Bagian Teks »
---*---
Sabtu, 18 Oktober 2014

Cerita #2

Ini adalah cerita pertama yang ditulis setelah bertemu dengan semester 7. Semester yang hampir semua orang menanyakan bagaimana kuliahnya ? sudah mulai siap proposalnya ? atau bahkan siap untuk seminar proposal dan langsung dengan fokus menyelesaikan skripsi ? Ini adalah hal yang sudah akrab menyapa ketika bertemu dengan setiap orang yang tau kalo saya sudah berada pada akhir masa kuliah.

Situasi seperti ini, hal yang dulu ketika menjadi anak bawang alias adik tingkat yang ribet cuma liatin kakak tingkatnya sibuk kesana-kemari, dengan wajah yang setengah layu karena kurang tidur. Dan sekarang ternyata situasi ini saatnya saya lewati..

Banyak hal yang sekarang saya temui, mulai dari sedikit tertekan (kalau menjadikan itu sebagai suatu tekanan), atau bahkan menguras dan menyita seluruh pikiran (so. soan fokus padahal galau :D )..
Ketika saat itulah saya semakin menyadari, yah saya sudah berada pada akhir masa kuliah saya..

Apa yang harus saya lakukan saat ini ? jawaban paling ampuh hanyalah "fokus dan tenang" ..
Mulai sedikit berteman dengan yang menjadi kewajibanmu "seru hati saya saat ini"

*bismillah semoga kelancaran dan kemudahan selalu menyertai sampai semuanya selesai dengan maksimal. aamiin

cerita belum jadi dan tidak akan pernah jadi :D



Haii,, seperti biasa aku menyapamu. Ritual di pagi hari untuk menyambut segala impian. Impian- impian yang terlihat masih samar namun selalu menjadi sebuah tujuan.
---*---
Catatan Tersedia »
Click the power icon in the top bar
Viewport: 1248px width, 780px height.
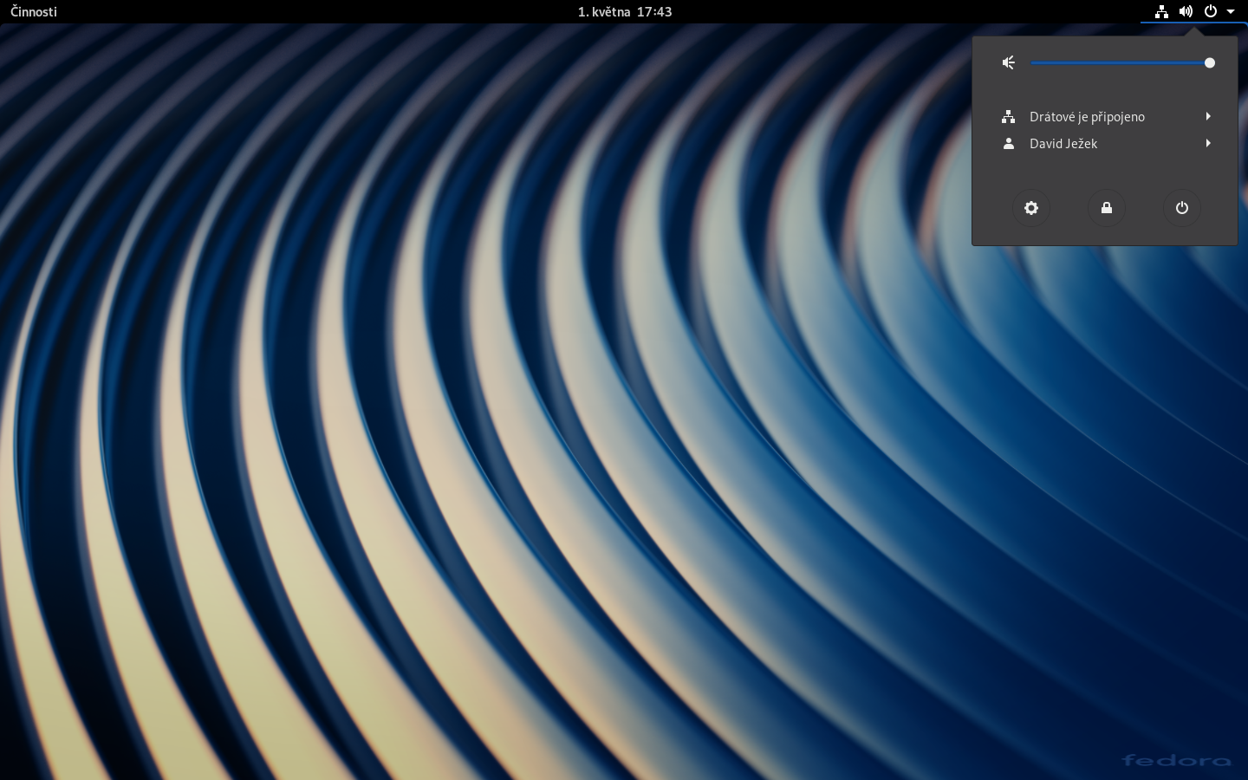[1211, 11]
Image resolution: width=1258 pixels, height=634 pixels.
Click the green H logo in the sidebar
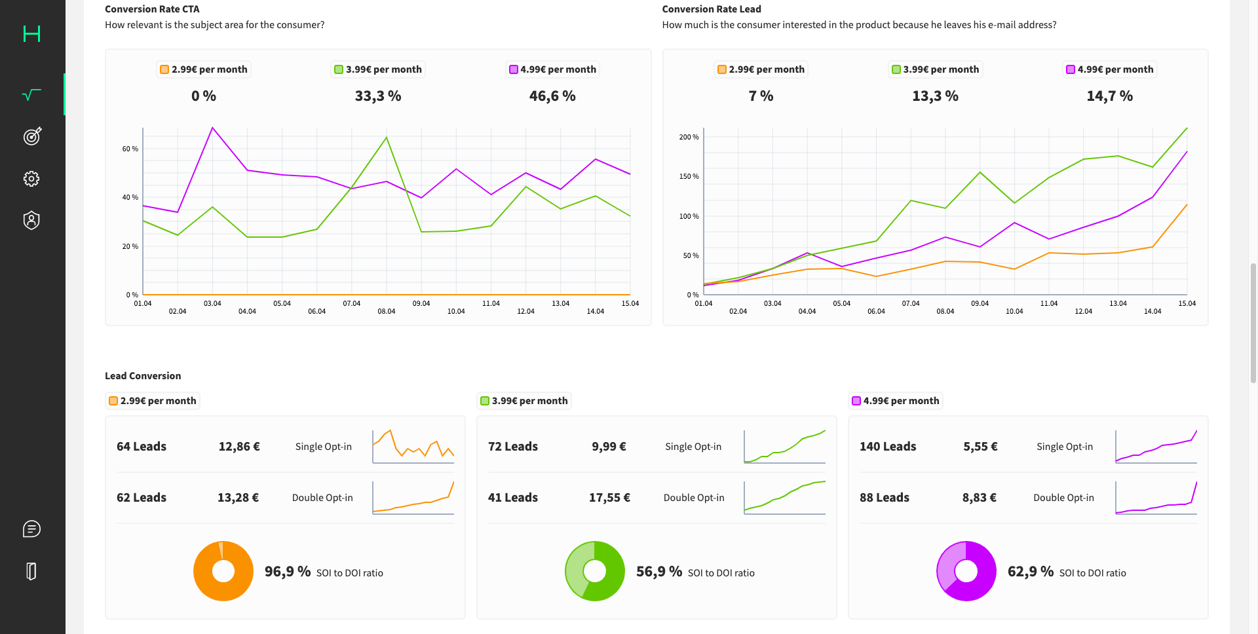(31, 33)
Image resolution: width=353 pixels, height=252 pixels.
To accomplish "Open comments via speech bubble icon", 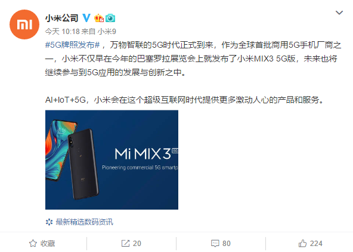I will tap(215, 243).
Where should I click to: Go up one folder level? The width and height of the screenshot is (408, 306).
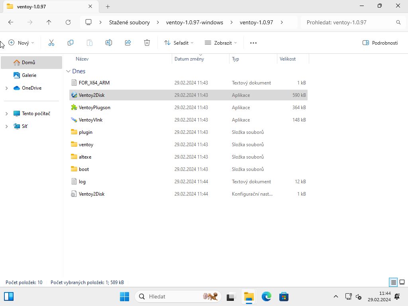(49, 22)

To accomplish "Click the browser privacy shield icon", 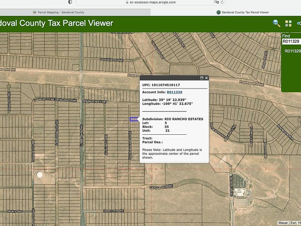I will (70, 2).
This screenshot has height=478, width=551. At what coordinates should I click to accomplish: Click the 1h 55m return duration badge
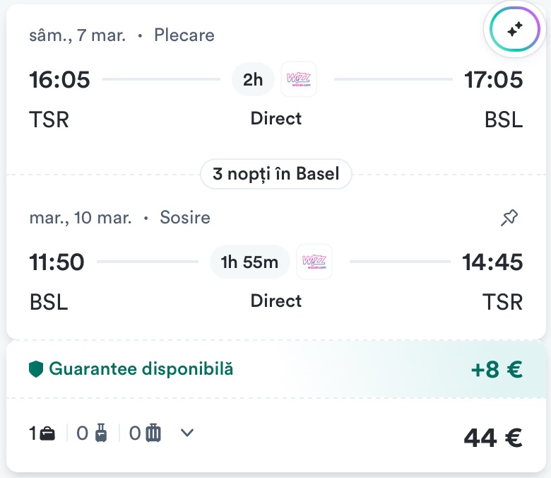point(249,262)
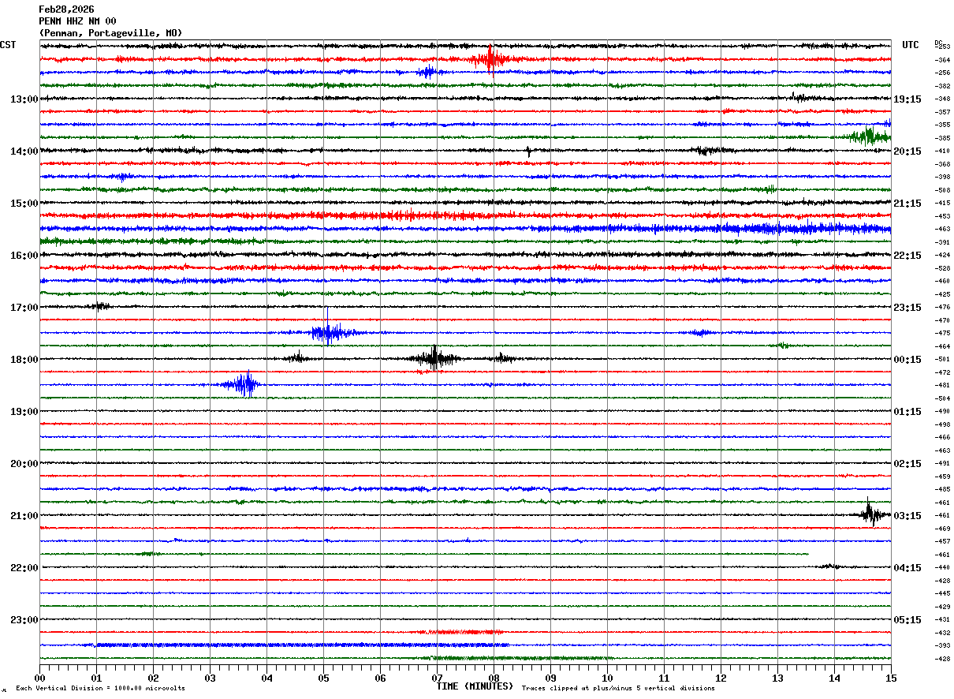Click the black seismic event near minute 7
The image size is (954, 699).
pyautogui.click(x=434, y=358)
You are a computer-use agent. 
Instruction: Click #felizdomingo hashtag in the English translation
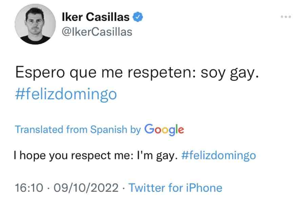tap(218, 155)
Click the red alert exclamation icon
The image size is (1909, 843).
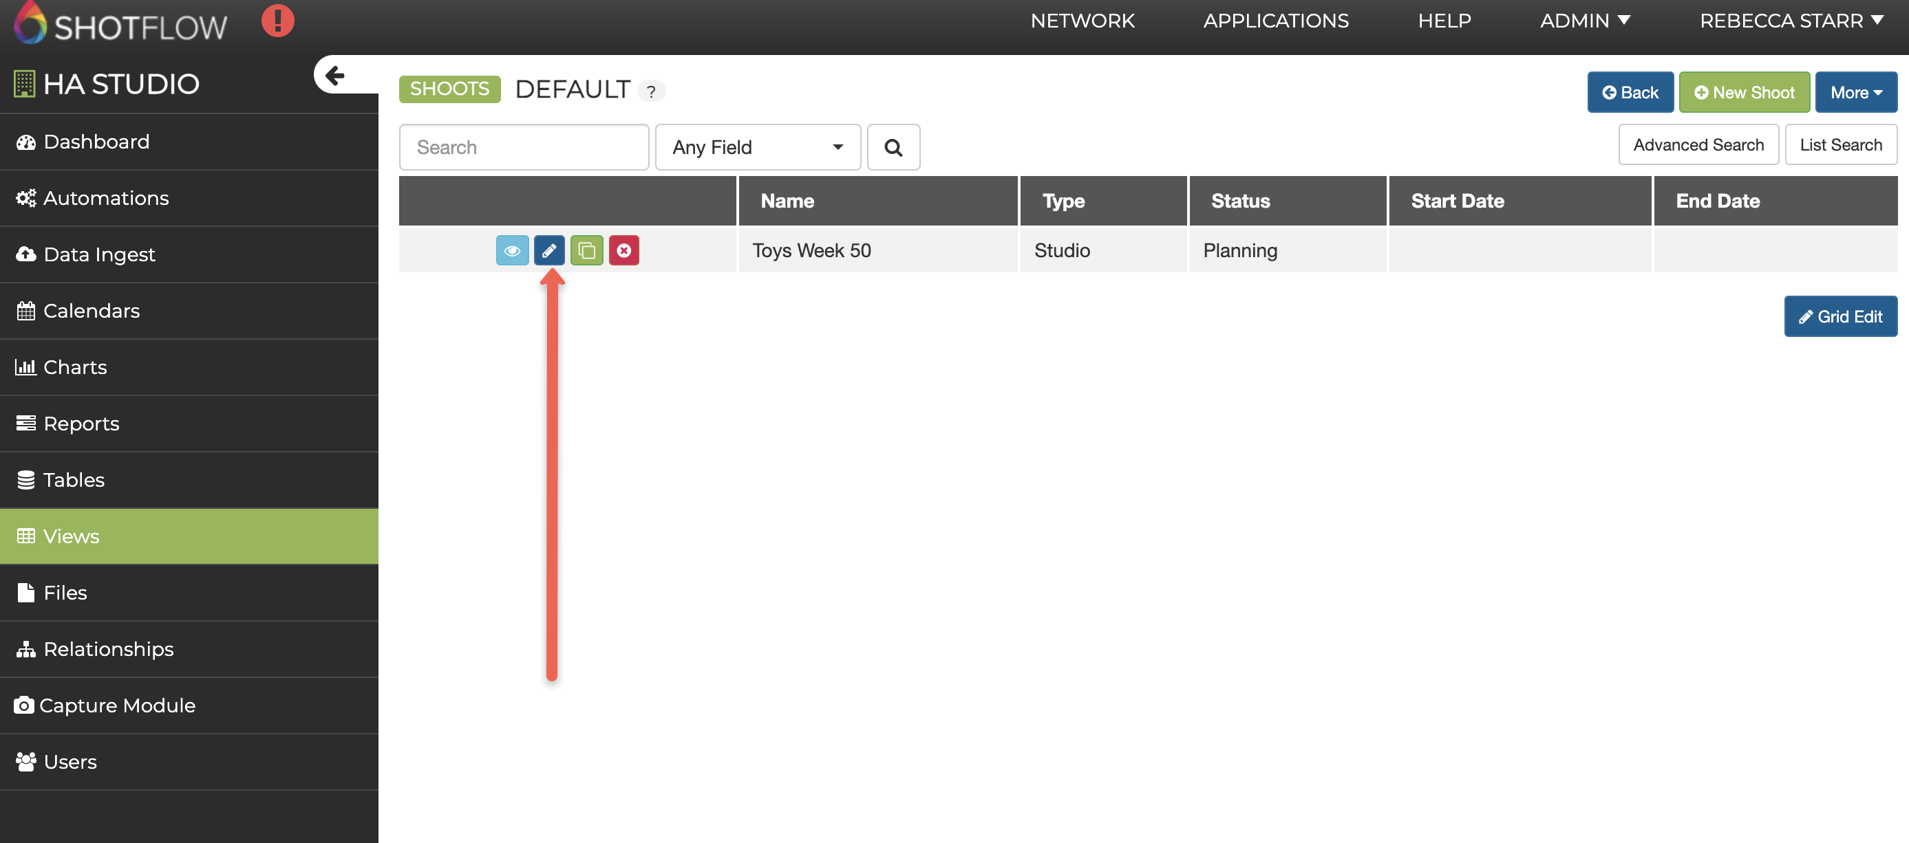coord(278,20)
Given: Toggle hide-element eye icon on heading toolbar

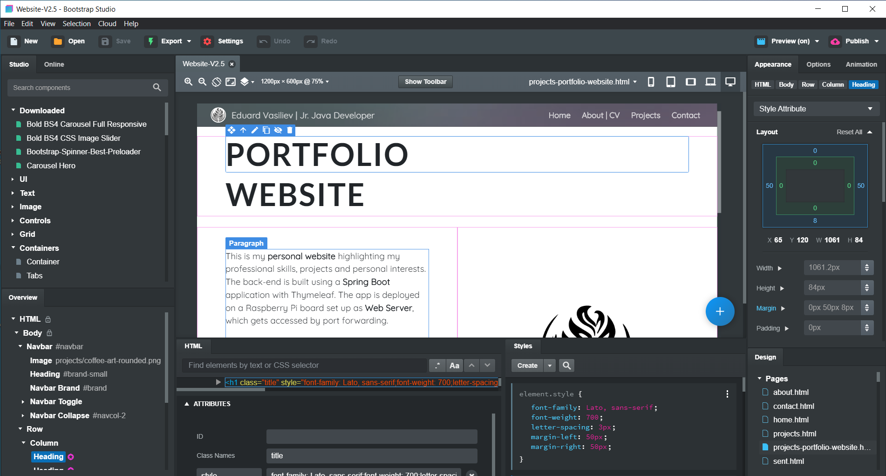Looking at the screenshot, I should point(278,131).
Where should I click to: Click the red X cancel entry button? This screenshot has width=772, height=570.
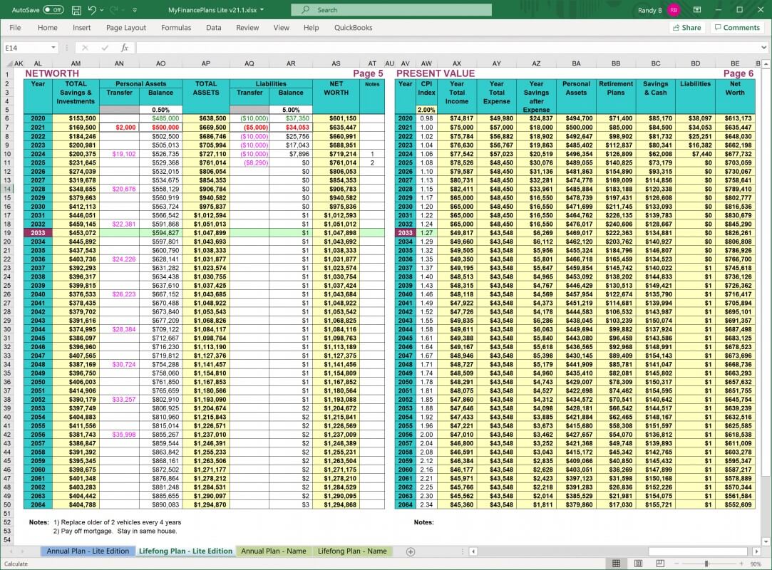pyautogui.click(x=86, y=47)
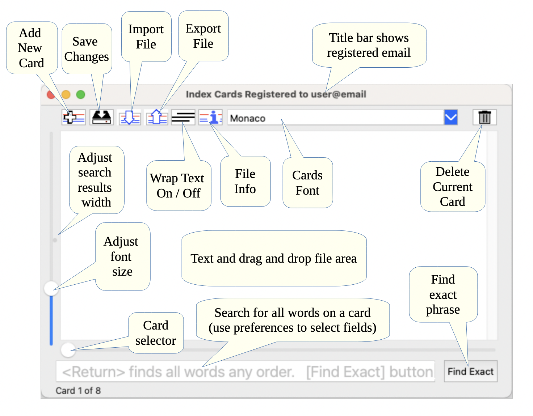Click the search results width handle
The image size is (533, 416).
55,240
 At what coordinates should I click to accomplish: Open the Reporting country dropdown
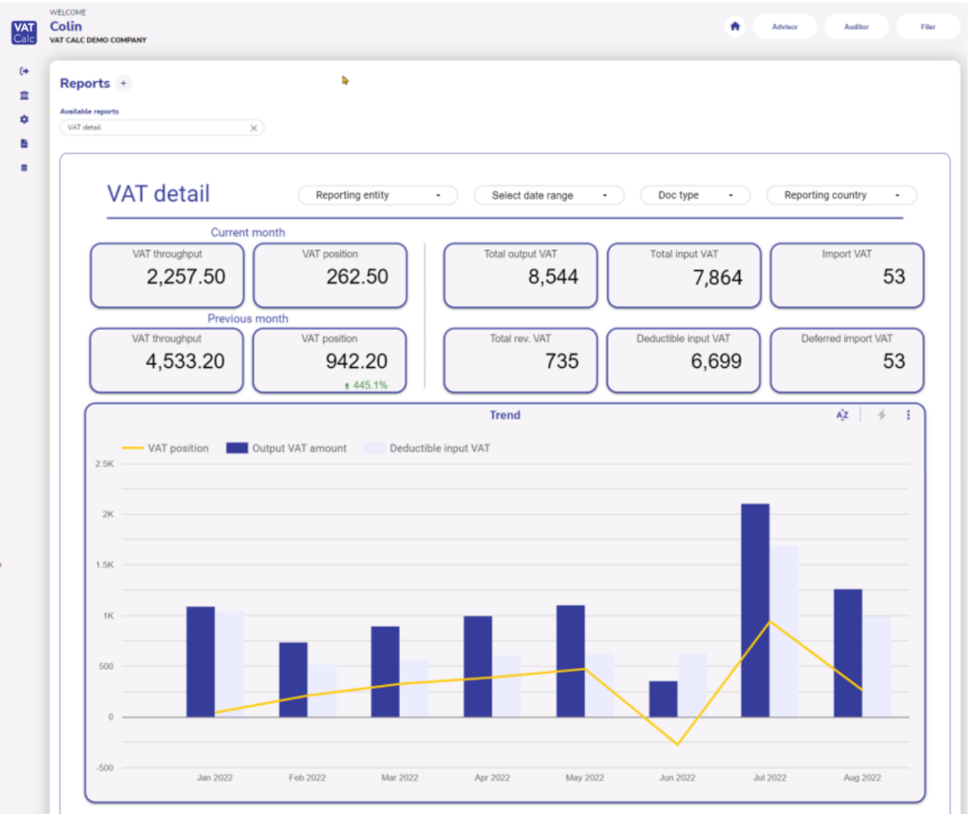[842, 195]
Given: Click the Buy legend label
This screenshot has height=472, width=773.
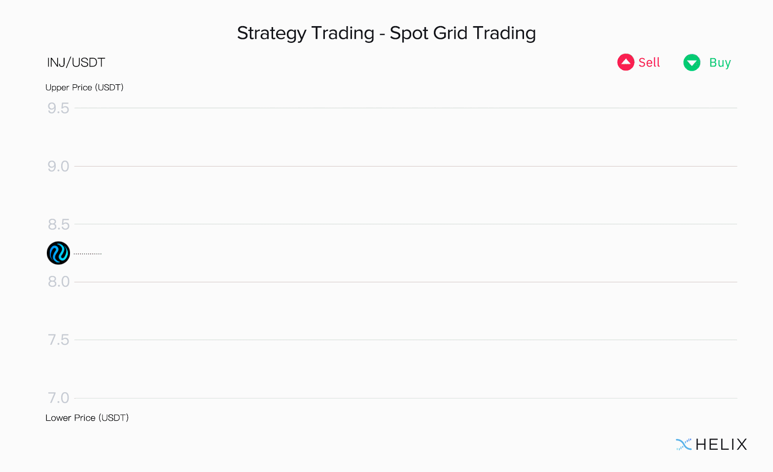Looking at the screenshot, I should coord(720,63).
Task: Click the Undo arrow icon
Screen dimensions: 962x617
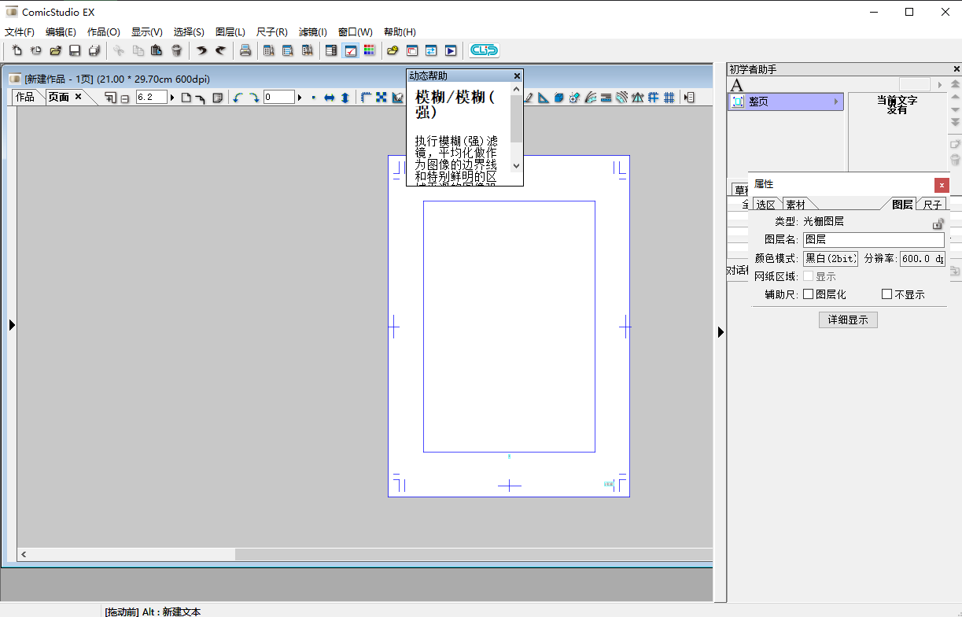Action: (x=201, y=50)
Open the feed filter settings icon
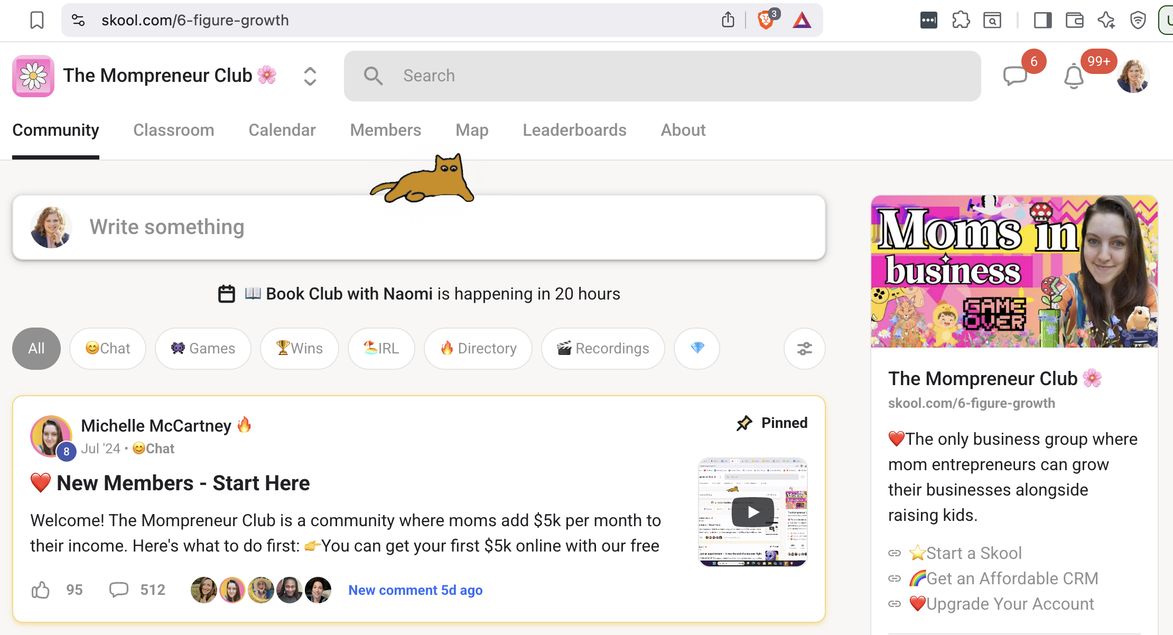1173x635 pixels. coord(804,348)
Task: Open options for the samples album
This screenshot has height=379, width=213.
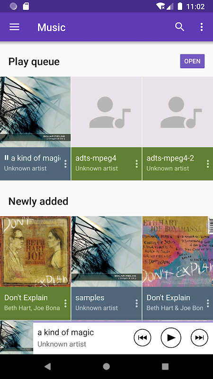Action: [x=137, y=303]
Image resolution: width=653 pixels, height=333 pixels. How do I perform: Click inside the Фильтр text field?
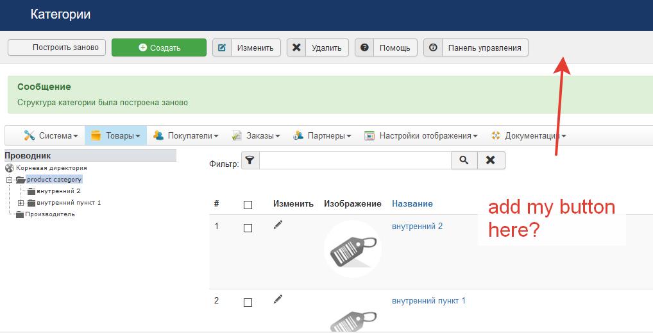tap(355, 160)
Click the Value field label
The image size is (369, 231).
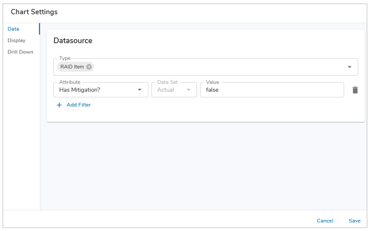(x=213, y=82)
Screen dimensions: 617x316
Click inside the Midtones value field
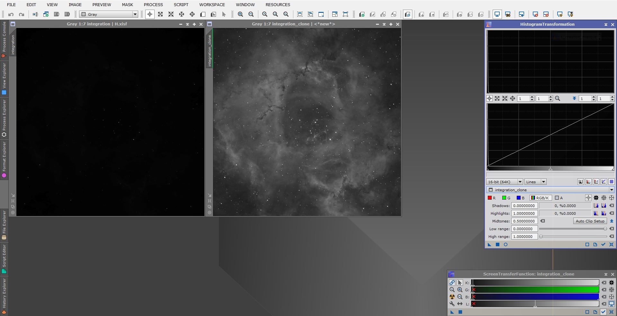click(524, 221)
---*---
Tugas Wajib A »
Tentukan apakah setiap pernyataan berikut sesuai dengan teks tentang semester 7, lalu jawab ya atau tidak disertai kutipan persis kata-kata penentunya dari teks: (i) Penulis menulis cerita ini setelah memasuki semester 7. (ii) Menurut penulis, jawaban paling ampuh adalah bekerja keras tanpa henti. (iii) Penulis menyatakan bahwa ceritanya sudah selesai.
Tugas Wajib B »
Kutip apa adanya bagian catatan yang dibuka dengan baris berisi "Task: Click the Undo arrow icon" dan ditutup dengan akhir catatan, termasuk kedua ujungnya. Jangan sertakan gambar dalam jawaban.
Teks dan catatan di atas tidak saling berkaitan.

Jawaban Lengkap A »
(i) Ya: "Ini adalah cerita pertama yang ditulis setelah bertemu dengan semester 7."
(ii) Tidak: "jawaban paling ampuh hanyalah "fokus dan tenang""
(iii) Tidak: "cerita belum jadi dan tidak akan pernah jadi"

Jawaban Lengkap B »
Task: Click the Undo arrow icon
Screen dimensions: 962x617
Action: (x=201, y=50)
Open the feed filter settings icon
1173x635 pixels. coord(804,348)
Task: Open options for the samples album
This screenshot has height=379, width=213.
Action: [x=137, y=303]
Image resolution: width=653 pixels, height=333 pixels. How do I perform: Click inside the Фильтр text field?
tap(355, 160)
Click the Value field label
The image size is (369, 231).
(x=213, y=82)
Screen dimensions: 617x316
Click inside the Midtones value field
click(524, 221)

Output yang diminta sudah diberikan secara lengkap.